I think it's easier to look at exponentials. The reasoning is exactly the same, but if a sine or cosine were used, we would need two exponentials. So first let's say that $$x[n]=e^{j2\pi\frac{f_0}{fs}n} $$
Then the DFT is $$\begin{align}
X_N[k]&=\sum_{n=0}^{N-1}e^{-j\frac{2\pi}{N}kn}e^{j2\pi\frac{f_0}{fs}n} \\
&=\sum_{n=0}^{N-1}e^{-j2\pi n\left ( \frac{k}{N}-\frac{f_0}{f_s} \right)} \\
&=\frac{1-e^{-j2\pi N\left(\frac{k}{N} -\frac{f_0}{f_s}\right)}}{1-e^{-j2\pi \left(\frac{k}{N} -\frac{f_0}{f_s}\right)}} \mbox{, where } k=0,\ldots,N-1
\end{align}$$
For this to be a delta, we need the following condition to be satisfied:
$$
N\left(\frac{k}{N}-\frac{f_0}{f_s}\right) \in \mathbb{Z} \Rightarrow k-N\frac{f_0}{f_s} \in \mathbb{Z}
$$
With this condition, the numerator is always zero.

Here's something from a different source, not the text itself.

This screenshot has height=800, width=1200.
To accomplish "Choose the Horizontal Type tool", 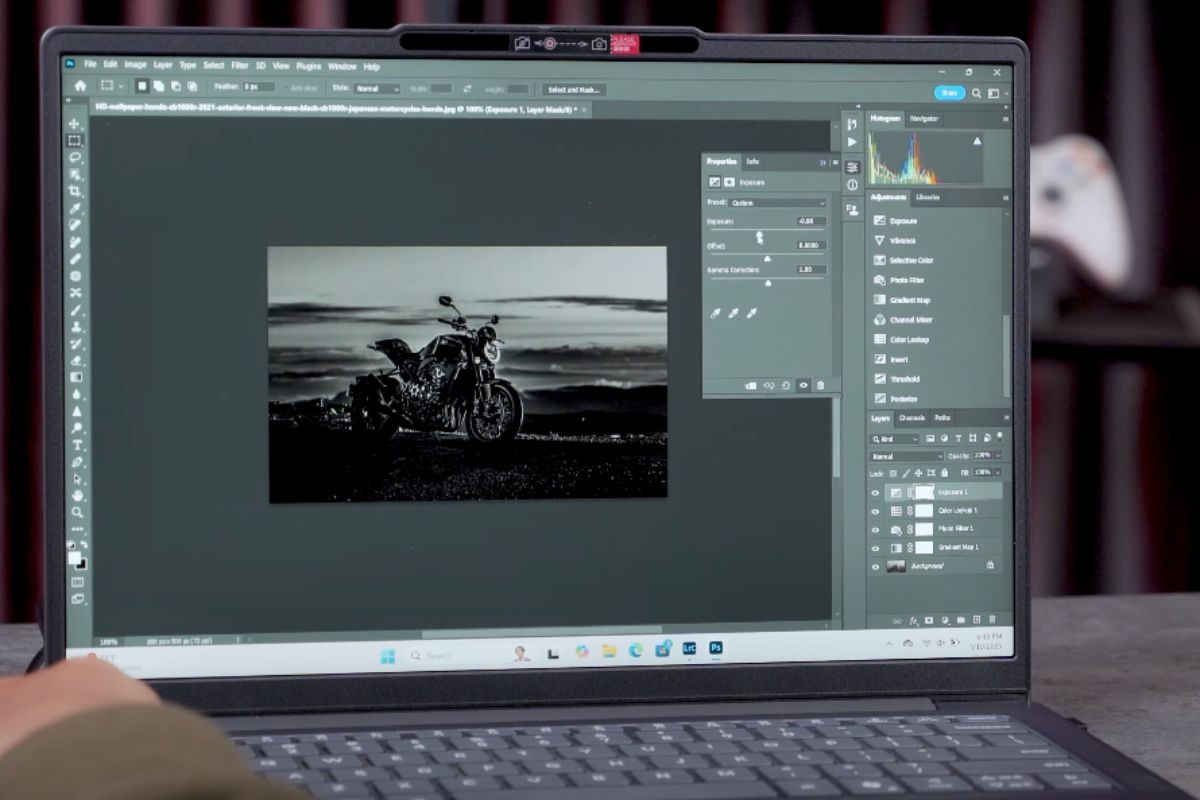I will pyautogui.click(x=77, y=445).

The denominator will be zero if $$ \frac{k}{N}-\left.\frac{f_0}{f_s}\right\vert_{k=k_0}=0 \mbox{, or } k_0=N\frac{f_0}{f_s}$$
At that particular $k_0$, you will need to use L'Hospital's Rule.

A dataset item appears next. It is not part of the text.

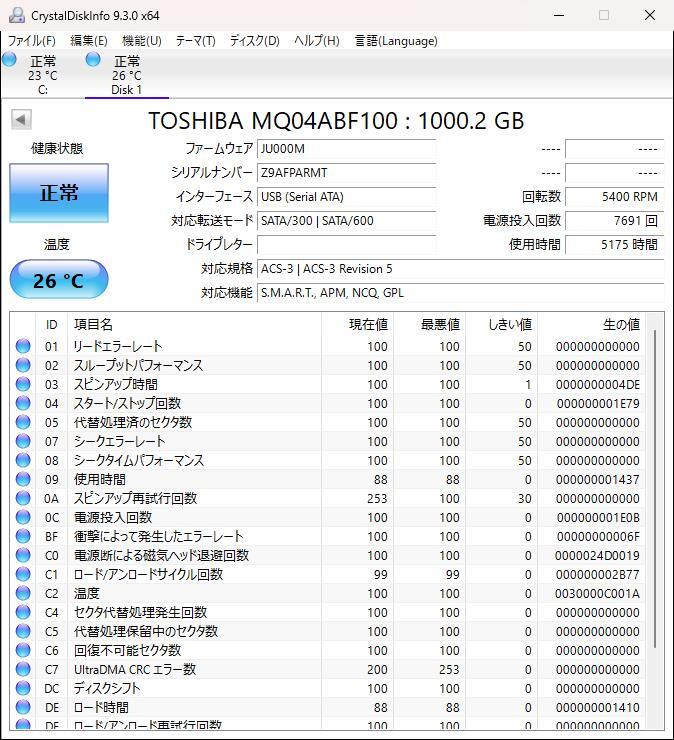Click the status orb for C: drive

pyautogui.click(x=10, y=60)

This will give you the complete DFT as $$X_N[k]=\begin{cases} N &\mbox{ if } k=N\frac{f_0}{f_s} \\ 0 &\mbox { else} \end{cases} \mbox{, } k=0,\ldots,N-1$$
So what conditions did we impose to get this result? Just that $k-N\frac{f_0}{f_s} \in \mathbb{Z}$. Since $k$ is already an integer, we need only check $N\frac{f_0}{f_s}$. Define $f_s=af_0$. Therefore $a$ is the number of points in a cycle. Then we need $$\frac{N}{a} \in \mathbb{Z}$$
This can only be satisfied if $a$ is an integer, and $N$ is an integer multiple of $a$.
Putting all this together, if the sampling frequency is an integer multiple of the input's frequency, and $N$ is an integer number of points in a cycle of the sampled exponential, then the DFT of $x[n]$ will be a delta with height $N$.